[Collected data entries]
-----
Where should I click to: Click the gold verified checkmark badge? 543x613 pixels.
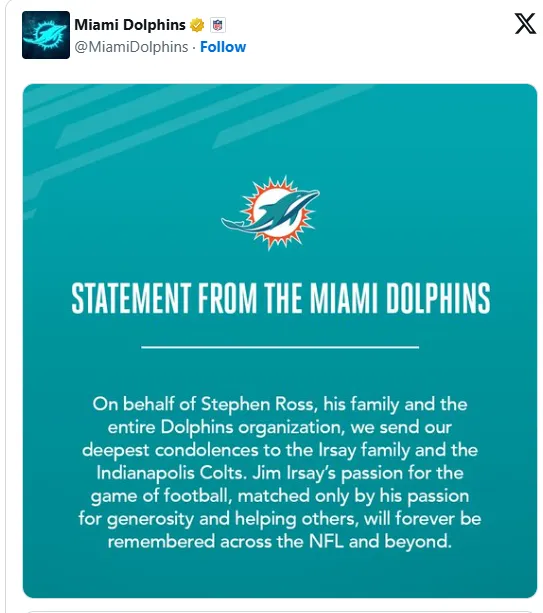coord(197,25)
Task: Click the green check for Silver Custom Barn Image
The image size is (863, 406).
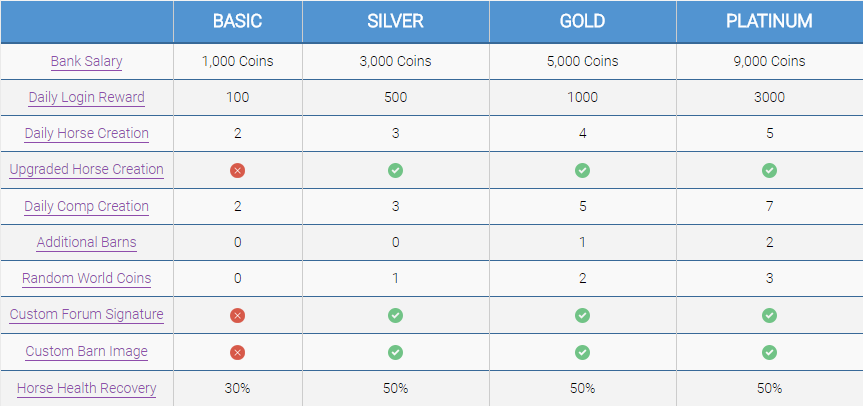Action: (395, 352)
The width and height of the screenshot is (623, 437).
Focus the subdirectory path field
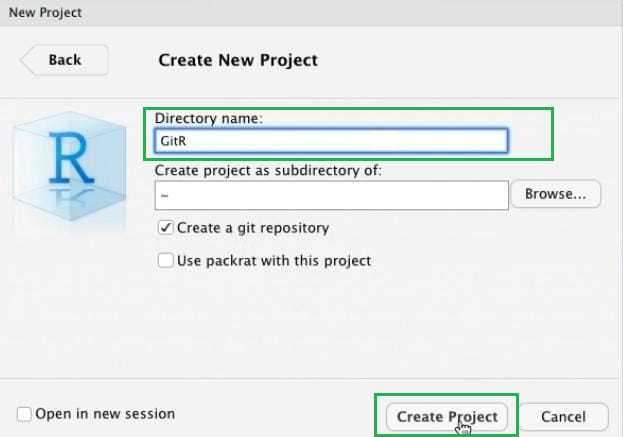pyautogui.click(x=330, y=195)
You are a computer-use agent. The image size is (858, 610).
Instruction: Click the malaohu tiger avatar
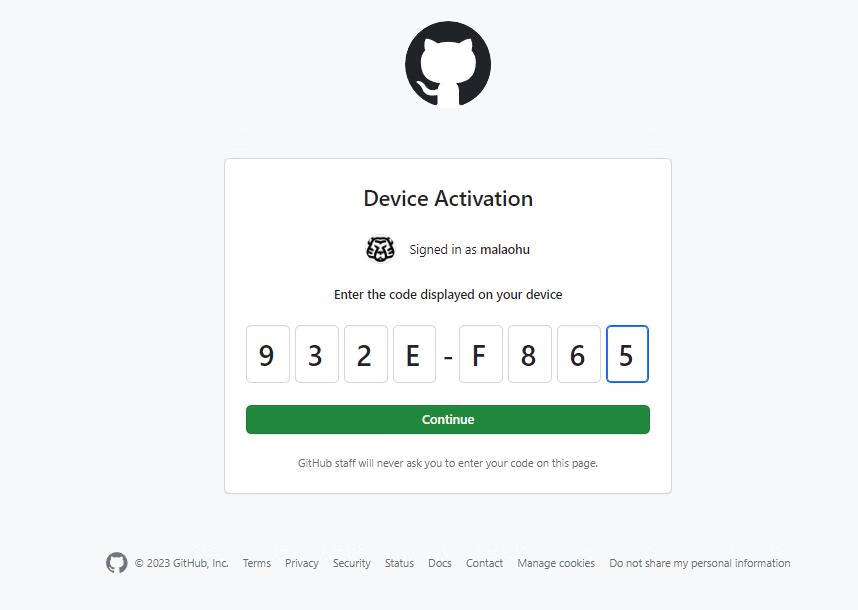coord(380,249)
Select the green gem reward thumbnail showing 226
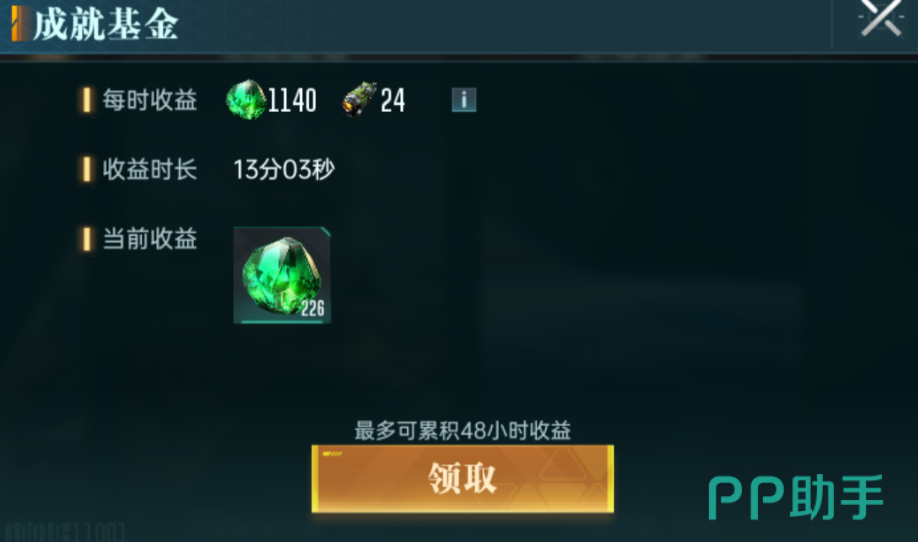This screenshot has height=542, width=918. (282, 275)
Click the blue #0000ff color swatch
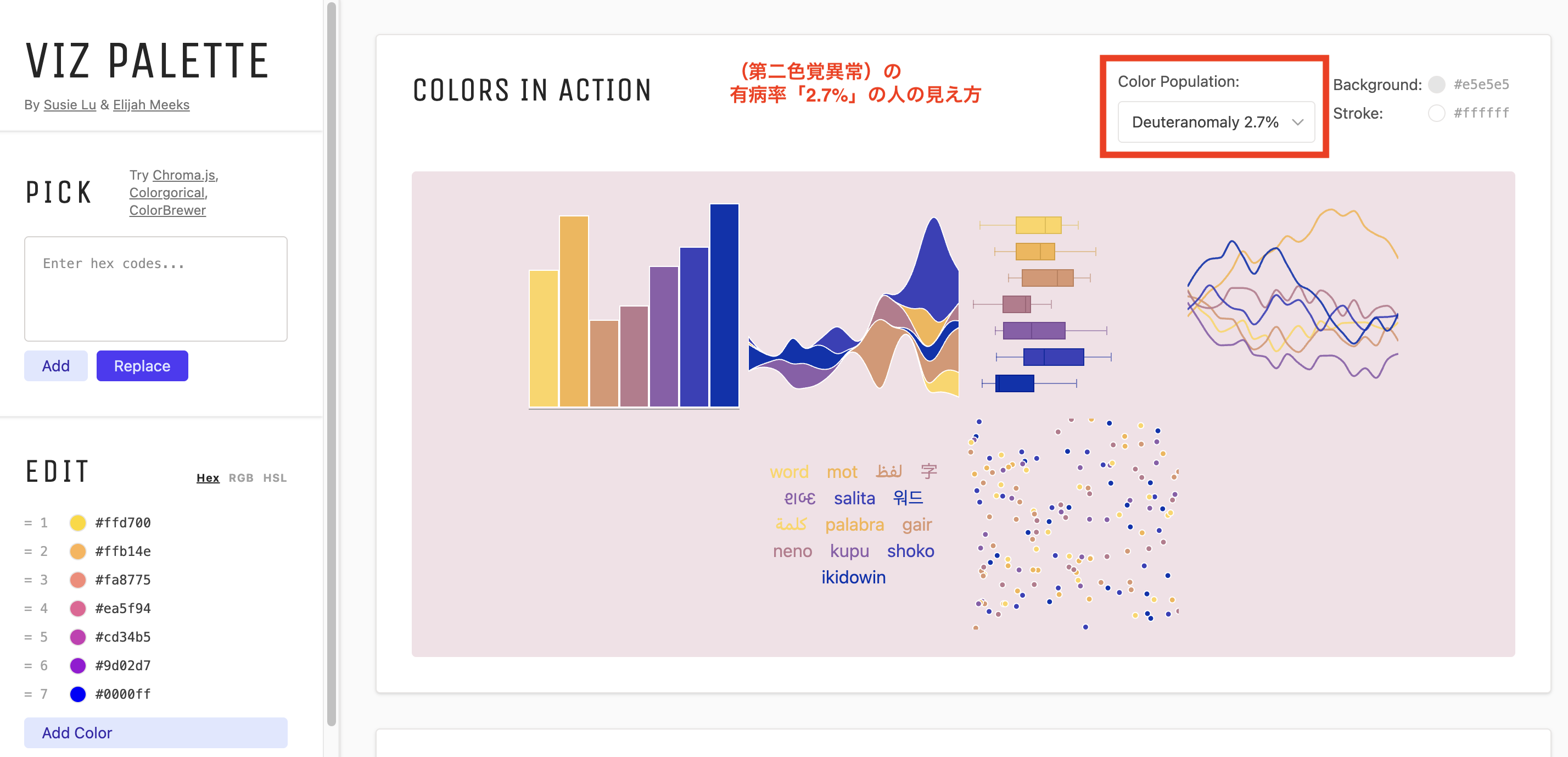The image size is (1568, 757). tap(78, 694)

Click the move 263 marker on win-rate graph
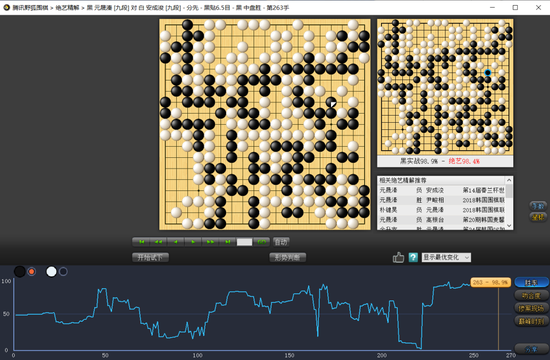pos(490,282)
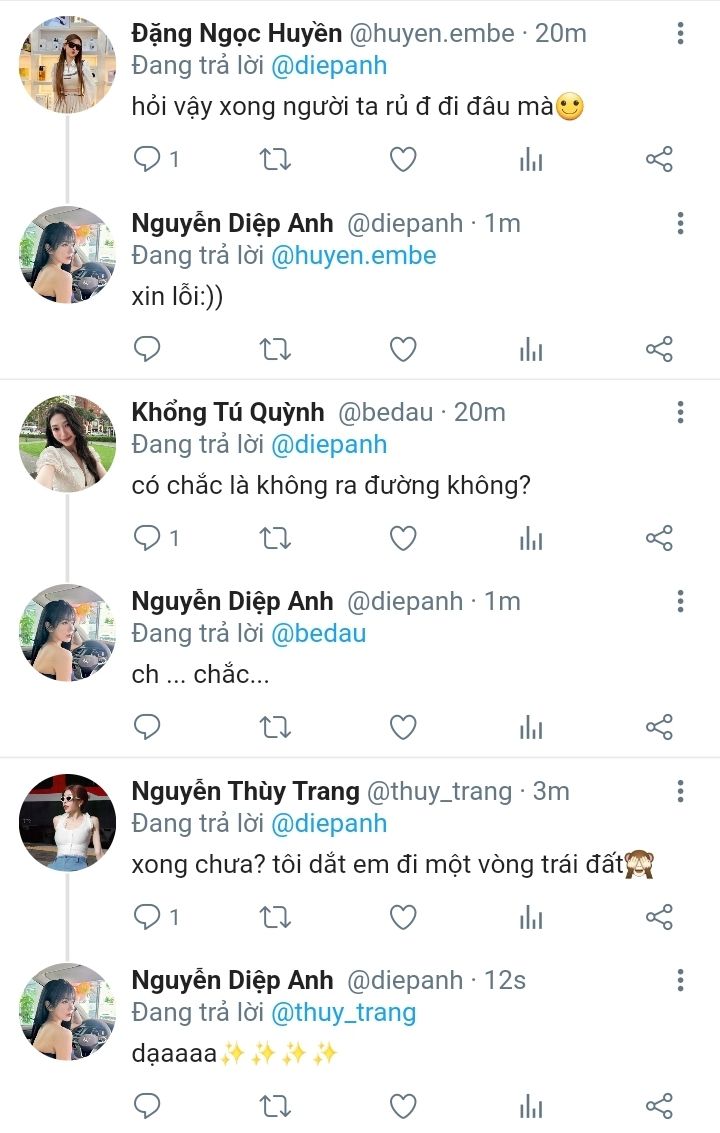Open the @bedau mention link
The image size is (720, 1133).
coord(319,633)
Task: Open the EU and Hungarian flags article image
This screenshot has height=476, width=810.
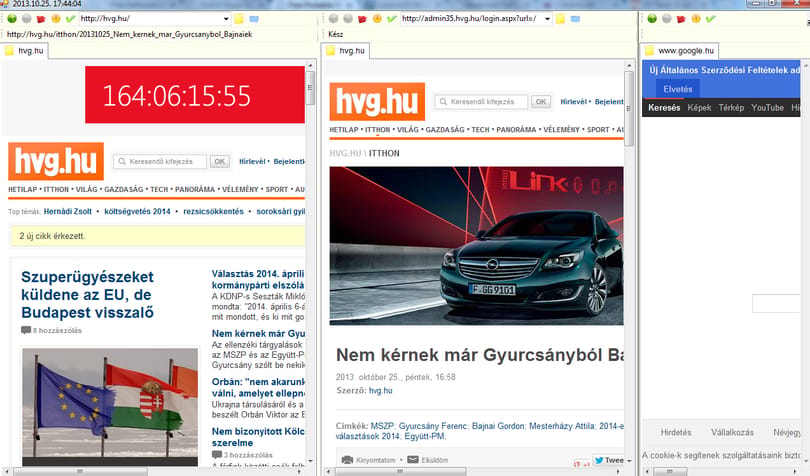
-----
A word-for-word restatement of all the lines above is needed, with the pictures omitted.

Task output –
Where should I click to: Click the gold verified checkmark badge? 543x613 pixels.
coord(197,25)
Task: Click the green check for Silver Custom Barn Image
The image size is (863, 406).
Action: (395, 352)
The width and height of the screenshot is (623, 437).
Focus the subdirectory path field
pyautogui.click(x=330, y=195)
You are a computer-use agent. The image size is (858, 610).
Instruction: Click the malaohu tiger avatar
coord(380,249)
Select the green gem reward thumbnail showing 226
This screenshot has height=542, width=918. (282, 275)
Click the blue #0000ff color swatch
The image size is (1568, 757). tap(78, 694)

Click the move 263 marker on win-rate graph
pos(490,282)
Open the @bedau mention link
The image size is (720, 1133).
coord(319,633)
Task: Open the EU and Hungarian flags article image
This screenshot has height=476, width=810.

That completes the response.